Treatment challenges in Idiopathic Thrombocytopenic Purpura (ITP) with Graves' Disease and the role of Lithium

Program: Abstracts - Orals, Featured Poster Presentations, and Posters
Session: SAT 449-497-Thyroid Neoplasia & Case Reports
Clinical
Saturday, June 15, 2013: 1:45 PM-3:45 PM
Expo Halls ABC (Moscone Center)

Poster Board SAT-497
Vrinda Agrawal*1 and Ramaswami Nalini2
1Baylor College of Medicine, Houston, TX, 2Baylor Colg of Med, Houston, TX
Introduction:

Patients with one autoimmune (AI) disease have the propensity to develop another AI disorder. We describe a rare association of ITP with underlying severe thyrotoxicosis due to Graves’ disease (GD), and intolerance to thionamides. It has been reported that improvement in thyroid function leads to spontaneous recovery of platelet count. Lithium (Li) inhibits the release of thyroid hormones and may increase the retention of radioiodine (RAI). We discuss the utility of Li as an effective alternate therapy in select cases of thyrotoxicosis with intolerance to thionamides, and in improving the effectiveness of radioiodine ablation (RAIA).

Clinical Case:

A 35 year old Hispanic woman was admitted with the complaints of fatigue, easy bruising and weight loss for over a year. Physical examination was notable for tachycardia, mild orbitopathy, diffuse petechial rash and a diffuse 60 gm goiter. Laboratory data revealed a platelet count of 3 K/uL (150-400 K/uL) and hemoglobin of 6.4 g/dL(12-16 g/dL). Bone marrow biopsy revealed absent iron stores and megakaryocytic hyperplasia. Serum TSH was suppressed at less than 0.01uIU/mL (0.36-3.74 uIU/mL) and serum free T4 was 6.06 ng/dl (0.76-1.46 ng/dl). RAI uptake showed a diffusely increased uptake of 49% at 24 hours (normal 7-32%). She was diagnosed with GD and ITP and was started on Methimazole (MMI) 20 mg twice a day for hyperthyroidism and steroids for treatment of ITP. She developed agranulocytosis and thionamides were discontinued. Her ITP was refractory to treatment with steroids, intravenous immune globulin, and Rituximab. Hyperthyroidism was thought to be contributing to continued failure of traditional therapy of ITP. Plasmapheresis was considered to decrease thyroid hormone levels but the very low platelet count precluded it.
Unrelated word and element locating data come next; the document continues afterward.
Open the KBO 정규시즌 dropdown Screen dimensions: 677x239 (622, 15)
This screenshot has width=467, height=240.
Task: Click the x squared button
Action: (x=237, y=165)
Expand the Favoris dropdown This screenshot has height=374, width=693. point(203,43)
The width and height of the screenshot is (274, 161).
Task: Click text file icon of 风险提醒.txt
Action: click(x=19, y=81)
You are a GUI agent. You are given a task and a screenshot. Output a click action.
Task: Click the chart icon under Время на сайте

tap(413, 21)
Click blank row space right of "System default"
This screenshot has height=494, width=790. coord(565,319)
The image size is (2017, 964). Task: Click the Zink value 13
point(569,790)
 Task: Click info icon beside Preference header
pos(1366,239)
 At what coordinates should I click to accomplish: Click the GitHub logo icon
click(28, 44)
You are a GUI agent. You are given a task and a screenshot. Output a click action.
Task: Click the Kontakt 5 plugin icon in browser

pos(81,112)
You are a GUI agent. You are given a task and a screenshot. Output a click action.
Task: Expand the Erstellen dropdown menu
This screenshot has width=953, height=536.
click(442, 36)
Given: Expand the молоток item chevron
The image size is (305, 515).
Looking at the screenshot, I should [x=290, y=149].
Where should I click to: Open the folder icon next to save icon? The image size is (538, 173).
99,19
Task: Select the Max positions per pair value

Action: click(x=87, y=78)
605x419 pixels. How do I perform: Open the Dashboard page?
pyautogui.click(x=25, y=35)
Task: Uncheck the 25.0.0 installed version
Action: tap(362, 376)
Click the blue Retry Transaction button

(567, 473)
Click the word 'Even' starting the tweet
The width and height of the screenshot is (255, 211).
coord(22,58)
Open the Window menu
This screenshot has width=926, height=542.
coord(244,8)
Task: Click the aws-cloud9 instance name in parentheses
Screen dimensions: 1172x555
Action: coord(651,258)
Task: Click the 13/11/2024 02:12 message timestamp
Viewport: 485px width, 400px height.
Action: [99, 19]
Patient was started on Li therapy, 300 mg twice a day and underwent RAIA on day 5 of Li therapy. Thyrotoxic state improved significantly after initiation of Li therapy. Li was continued for a total of 7 days after RAIA. After discontinuation of MMI, absolute neutrophil count (ANC) improved to 0.9 K/uL (1.5-8 K/uL) and platelet count to 89 K/uL (150-400 K/uL). A month later, patient was doing well. Laboratory data at that time revealed a normal Free T4 of 1.23 ng/dl (0.76-1.46 ng/dl) with a platelet count of 117 K/uL (150-400 K/uL) and an ANC of 7 K/uL (1.5-8 K/uL).

Conclusion:

This case underscores the importance of identifying the critical association between ITP and GD. The pathogenetic link is unclear, but a common immune process is likely. Uncontrolled hyperthyroidism may render the ITP refractory to treatment. Treatment of hyperthyroidism in itself may improve the platelet count. If clinical situation precludes the use of thionamides for hyperthyroidism, lithium can be considered as an alternative to obtain prompt control of thyrotoxicosis and improve effectiveness of RAIA.